§ **ASSIGNED TASK**
Lines in which "word" appears should be pulled from the data below.

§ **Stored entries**
* * *
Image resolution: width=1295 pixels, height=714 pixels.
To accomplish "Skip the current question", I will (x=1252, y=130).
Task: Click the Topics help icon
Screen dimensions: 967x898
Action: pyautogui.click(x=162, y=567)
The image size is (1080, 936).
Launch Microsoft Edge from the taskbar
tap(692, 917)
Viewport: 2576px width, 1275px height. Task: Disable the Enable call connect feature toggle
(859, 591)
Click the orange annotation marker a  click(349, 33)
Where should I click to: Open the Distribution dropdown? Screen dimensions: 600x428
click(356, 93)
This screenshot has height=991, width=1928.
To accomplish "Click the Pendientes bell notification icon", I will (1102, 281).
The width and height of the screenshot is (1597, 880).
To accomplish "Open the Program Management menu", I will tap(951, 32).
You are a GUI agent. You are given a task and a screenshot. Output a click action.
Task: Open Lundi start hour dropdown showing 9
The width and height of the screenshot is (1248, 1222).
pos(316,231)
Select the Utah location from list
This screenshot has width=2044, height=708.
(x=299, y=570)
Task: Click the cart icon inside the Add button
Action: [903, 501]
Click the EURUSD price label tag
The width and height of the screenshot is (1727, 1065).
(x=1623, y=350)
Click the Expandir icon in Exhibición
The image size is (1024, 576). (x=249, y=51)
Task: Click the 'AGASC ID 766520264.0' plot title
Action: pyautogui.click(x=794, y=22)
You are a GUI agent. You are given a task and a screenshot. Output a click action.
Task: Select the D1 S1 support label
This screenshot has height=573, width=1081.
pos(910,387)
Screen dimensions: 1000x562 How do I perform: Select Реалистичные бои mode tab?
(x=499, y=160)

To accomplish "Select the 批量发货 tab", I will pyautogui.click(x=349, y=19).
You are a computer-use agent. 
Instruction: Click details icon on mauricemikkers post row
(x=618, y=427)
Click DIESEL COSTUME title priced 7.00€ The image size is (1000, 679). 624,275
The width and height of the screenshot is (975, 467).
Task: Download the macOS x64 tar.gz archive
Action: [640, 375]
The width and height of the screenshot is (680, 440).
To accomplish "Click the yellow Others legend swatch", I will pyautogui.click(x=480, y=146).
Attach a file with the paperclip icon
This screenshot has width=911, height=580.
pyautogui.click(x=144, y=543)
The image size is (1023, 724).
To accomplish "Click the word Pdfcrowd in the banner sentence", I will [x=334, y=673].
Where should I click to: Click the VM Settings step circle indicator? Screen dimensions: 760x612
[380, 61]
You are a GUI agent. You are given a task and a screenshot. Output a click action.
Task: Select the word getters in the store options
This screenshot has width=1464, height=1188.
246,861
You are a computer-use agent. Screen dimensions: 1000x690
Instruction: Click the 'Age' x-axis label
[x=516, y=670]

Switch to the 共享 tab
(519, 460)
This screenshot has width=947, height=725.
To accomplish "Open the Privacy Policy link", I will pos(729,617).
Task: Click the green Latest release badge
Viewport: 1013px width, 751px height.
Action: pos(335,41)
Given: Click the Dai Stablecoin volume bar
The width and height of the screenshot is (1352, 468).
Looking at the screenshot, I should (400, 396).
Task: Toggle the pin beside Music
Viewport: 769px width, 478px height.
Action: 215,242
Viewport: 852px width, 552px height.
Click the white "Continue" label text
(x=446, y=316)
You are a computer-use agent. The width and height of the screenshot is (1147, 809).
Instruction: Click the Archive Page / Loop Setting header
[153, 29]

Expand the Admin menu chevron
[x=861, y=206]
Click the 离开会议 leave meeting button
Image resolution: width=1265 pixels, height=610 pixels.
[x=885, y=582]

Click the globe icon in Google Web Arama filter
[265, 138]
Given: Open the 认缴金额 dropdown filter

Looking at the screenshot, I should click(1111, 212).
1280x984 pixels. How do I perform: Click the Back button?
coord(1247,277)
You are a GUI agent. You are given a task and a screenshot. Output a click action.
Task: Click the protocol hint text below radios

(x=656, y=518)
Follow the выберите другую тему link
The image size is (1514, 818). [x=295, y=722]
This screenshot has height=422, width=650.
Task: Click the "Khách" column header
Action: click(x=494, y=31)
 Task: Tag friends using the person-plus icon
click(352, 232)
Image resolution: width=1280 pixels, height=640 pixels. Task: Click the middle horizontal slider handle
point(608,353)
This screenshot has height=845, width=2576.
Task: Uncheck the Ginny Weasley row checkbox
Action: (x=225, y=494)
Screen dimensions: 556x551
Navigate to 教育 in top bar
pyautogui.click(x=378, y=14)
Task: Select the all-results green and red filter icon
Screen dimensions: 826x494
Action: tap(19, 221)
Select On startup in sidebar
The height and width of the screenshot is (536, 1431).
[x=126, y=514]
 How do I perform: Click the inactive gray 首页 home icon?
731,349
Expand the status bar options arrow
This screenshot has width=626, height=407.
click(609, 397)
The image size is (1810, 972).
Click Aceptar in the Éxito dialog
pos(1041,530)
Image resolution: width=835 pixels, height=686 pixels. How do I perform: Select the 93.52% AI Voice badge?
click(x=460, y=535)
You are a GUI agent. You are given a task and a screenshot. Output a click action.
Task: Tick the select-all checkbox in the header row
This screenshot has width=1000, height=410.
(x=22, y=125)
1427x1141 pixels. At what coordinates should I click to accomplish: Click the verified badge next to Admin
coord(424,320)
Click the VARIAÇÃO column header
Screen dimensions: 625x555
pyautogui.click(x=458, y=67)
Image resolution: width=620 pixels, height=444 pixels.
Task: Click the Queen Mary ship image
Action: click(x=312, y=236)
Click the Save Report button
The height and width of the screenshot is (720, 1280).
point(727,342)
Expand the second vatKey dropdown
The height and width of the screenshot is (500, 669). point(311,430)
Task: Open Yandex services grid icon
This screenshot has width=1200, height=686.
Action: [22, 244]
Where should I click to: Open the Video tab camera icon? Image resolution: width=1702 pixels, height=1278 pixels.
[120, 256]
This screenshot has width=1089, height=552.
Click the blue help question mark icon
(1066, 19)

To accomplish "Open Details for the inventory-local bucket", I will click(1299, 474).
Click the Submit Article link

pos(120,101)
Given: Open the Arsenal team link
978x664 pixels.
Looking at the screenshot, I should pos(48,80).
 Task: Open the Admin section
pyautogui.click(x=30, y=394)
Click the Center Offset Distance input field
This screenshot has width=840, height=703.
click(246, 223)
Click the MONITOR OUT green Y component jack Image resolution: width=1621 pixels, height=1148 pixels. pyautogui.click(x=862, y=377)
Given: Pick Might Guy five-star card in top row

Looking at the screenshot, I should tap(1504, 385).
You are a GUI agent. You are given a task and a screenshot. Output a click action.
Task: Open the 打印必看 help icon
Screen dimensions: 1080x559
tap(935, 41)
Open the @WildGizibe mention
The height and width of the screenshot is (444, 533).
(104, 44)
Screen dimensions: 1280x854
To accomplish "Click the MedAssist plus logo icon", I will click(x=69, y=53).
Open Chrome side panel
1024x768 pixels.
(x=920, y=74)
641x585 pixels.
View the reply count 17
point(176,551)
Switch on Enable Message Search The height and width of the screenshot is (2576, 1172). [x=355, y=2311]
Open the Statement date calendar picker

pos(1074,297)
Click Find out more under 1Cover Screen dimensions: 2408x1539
* * *
§ **WRITTEN RESPONSE**
To accomplish "Click the word Pdfcrowd in the banner sentence", I will [x=334, y=673].
Task: Select the word getters in the store options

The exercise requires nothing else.